THE CRAFAR family was held up in a gunpoint home invasion in 1998. They were tied up, and shots were fired inside the house. "They fired a bullet, missed my son by inches, and it went into the bathroom doorpost," Allan says.

Despite the obvious trauma of this event, Allan claims the past few years of battling environmental regulators has been even worse.

Fines have totalled only a few hundred thousand dollars, but the employment of Queen's Counsels has cost a lot more, says Allan. It's a part of dairying he hates, and a stress he's looking forward to doing without.

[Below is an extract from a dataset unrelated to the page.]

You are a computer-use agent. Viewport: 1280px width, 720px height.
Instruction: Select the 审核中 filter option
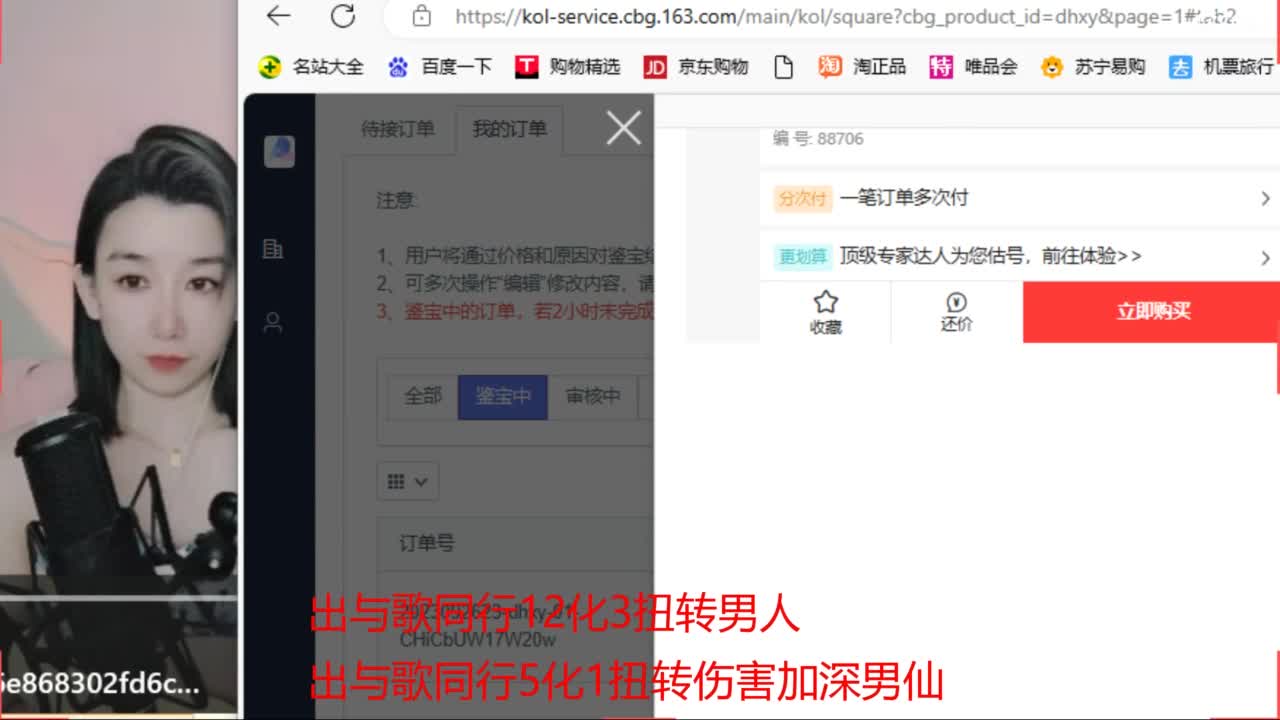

Stress, he says, is killing farmers.

In April, Allan was with a friend who took a call from a young farmer with two children concerned about his finances and some grass that was not growing.

"Two things had gone wrong. He thought he talked him out of it - but a quarter of an hour after he hung up that guy had shot himself.

"Shit, that shouldn't happen, but it does. There were seven in seven weeks that I knew round that time in the Waikato, Bay of Plenty Region. And it's happening all the time."

The only thing keeping the Crafars from a similar fate, says Allan, is the support of family - both practical and financial.

"We're just lucky," he says. "Because when one's down, the others can cover for them. Otherwise we'd have long since splattered our brains against the wall."

After CraFarms, what next for the family?

Allan jokes that he might go to Parliament, but doubts the Green Party would let him on their list.

Beth says they'll probably have to hunt for work. "We'll be going out looking for a job, starting again. We're not going to just lay down and die like Al jokes we might."